The input Start Marker
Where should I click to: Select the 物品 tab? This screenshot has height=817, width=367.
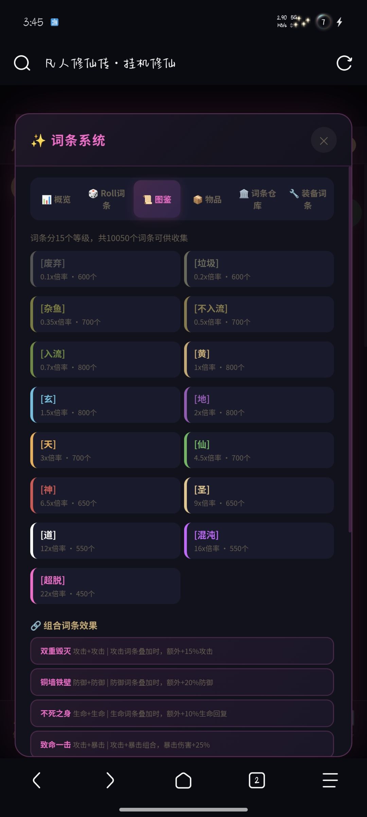pos(207,199)
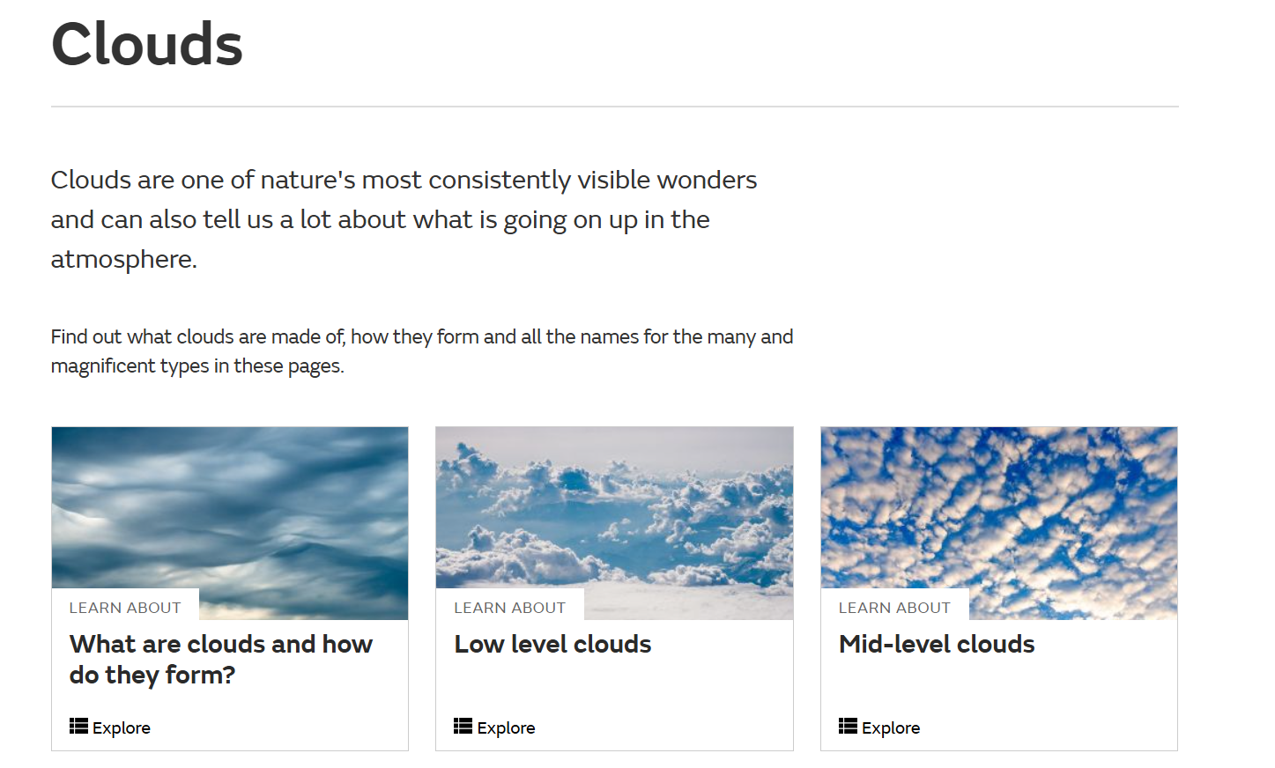Click LEARN ABOUT label above Mid-level clouds
1275x768 pixels.
point(894,608)
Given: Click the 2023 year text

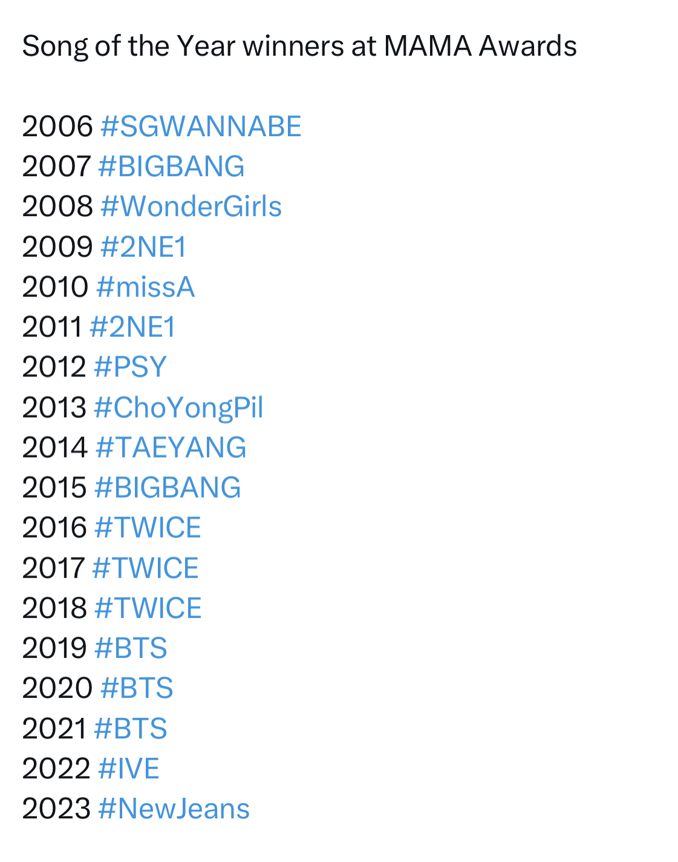Looking at the screenshot, I should (x=56, y=809).
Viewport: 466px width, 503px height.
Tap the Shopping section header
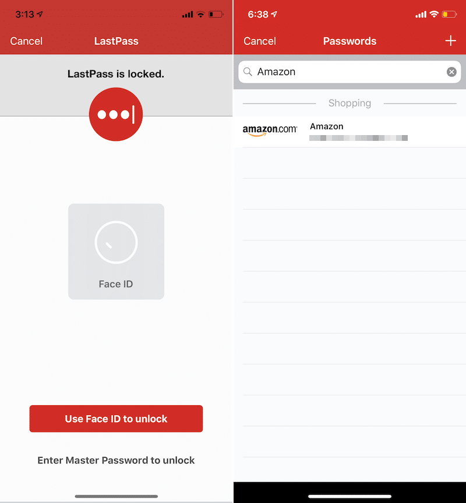(x=350, y=103)
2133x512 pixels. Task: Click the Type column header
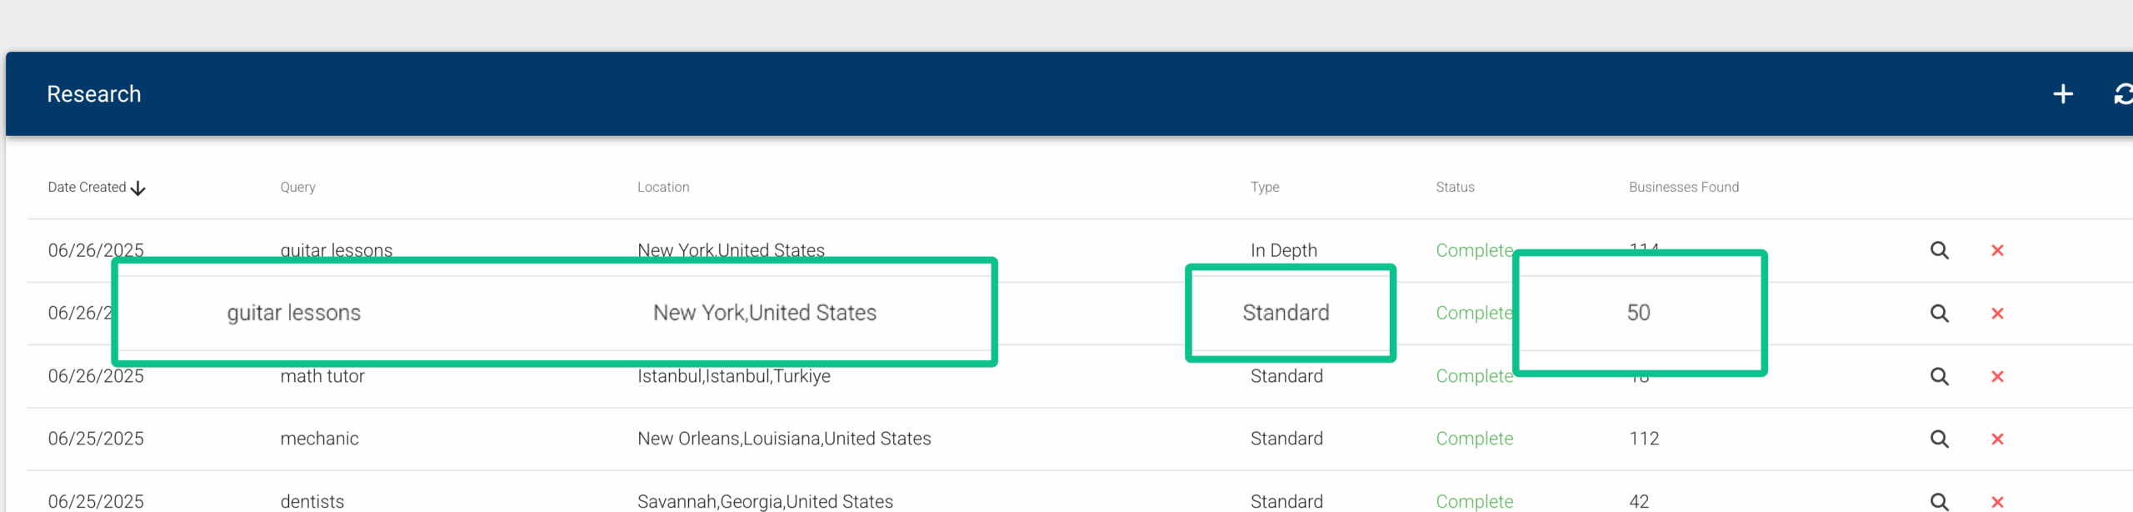click(1265, 187)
The input End Marker
> [Exercise]: Would you write out every record word for word, leaving no picture in?

> [Response area]:
Where should I click to: Select the 物品 tab? This screenshot has height=817, width=367.
pos(207,199)
Click LEARN ABOUT label above Mid-level clouds
1275x768 pixels.
point(894,608)
Given: Click the 2023 year text

Looking at the screenshot, I should (x=56, y=809).
Viewport: 466px width, 503px height.
Tap the Shopping section header
(x=350, y=103)
2133x512 pixels. Task: Click the Type column header
click(1265, 187)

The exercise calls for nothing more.